If you’re at a circus and you hear the band play “The Stars and Stripes Forever” – you better run.

“The Stars and Stripes Forever” is a rousing American march by John Philip Sousa, the king of American brass and bombast. While it has been a popular piece of music for large gatherings for more than a century, for much of the 20th century you would almost never hear it performed in a circus or theatre. In those crowded indoor spaces, “The Stars and Stripes Forever” is known as the Disaster March.
Now, you may be thinking that the music carries some kind of curse – and that’s not a bad guess, given the superstitious nature of both circus workers and theatre performers. But in fact it’s not a curse, it’s a message. Whenever there is a serious emergency in the theatre or the big top, the band plays this march. It’s a clear signal to all staff: something bad is happening, get to your posts. It’s a red alert.
Possibly the most famous use of “The Stars and Stripes Forever” was during the Ringling Bros. and Barnum & Bailey Circus performance of July 6, 1944 in Hartford, Connecticut. Between six and eight thousand people clustered under the big top to watch lions and high wire acrobats. And then the tent caught fire.

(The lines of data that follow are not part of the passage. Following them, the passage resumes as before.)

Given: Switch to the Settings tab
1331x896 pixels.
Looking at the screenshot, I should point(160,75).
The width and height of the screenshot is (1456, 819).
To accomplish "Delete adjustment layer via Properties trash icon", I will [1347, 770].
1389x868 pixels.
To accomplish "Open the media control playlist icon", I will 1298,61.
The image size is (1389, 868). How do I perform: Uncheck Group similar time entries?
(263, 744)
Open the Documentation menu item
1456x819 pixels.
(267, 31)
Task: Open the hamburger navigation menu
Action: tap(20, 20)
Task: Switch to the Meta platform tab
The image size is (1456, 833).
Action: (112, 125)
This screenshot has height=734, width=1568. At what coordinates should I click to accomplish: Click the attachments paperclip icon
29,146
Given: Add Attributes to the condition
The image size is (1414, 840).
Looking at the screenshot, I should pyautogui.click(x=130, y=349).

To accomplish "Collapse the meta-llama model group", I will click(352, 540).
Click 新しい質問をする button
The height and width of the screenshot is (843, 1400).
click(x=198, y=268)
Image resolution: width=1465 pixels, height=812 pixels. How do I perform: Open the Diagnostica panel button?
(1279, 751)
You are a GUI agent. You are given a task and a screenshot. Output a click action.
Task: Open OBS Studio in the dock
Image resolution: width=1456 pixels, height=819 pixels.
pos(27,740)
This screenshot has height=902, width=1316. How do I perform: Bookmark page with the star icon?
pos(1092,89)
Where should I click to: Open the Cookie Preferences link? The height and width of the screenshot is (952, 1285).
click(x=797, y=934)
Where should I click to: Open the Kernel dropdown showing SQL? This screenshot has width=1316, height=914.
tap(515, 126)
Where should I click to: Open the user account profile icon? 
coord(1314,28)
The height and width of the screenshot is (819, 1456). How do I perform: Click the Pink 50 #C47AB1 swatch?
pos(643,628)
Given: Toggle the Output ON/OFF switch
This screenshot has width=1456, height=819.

The circus big top was waterproof. It was waterproof because it had been soaked in paraffin wax and gasoline. The fire spread extraordinarily quickly. The circus band began playing the Disaster March, the ringmaster called (futilely) for a calm exit, and people stampeded. The burning tent came down in eight minutes, trapping the audience within. Around a hundred and sixty-eight people died in the Hartford circus fire.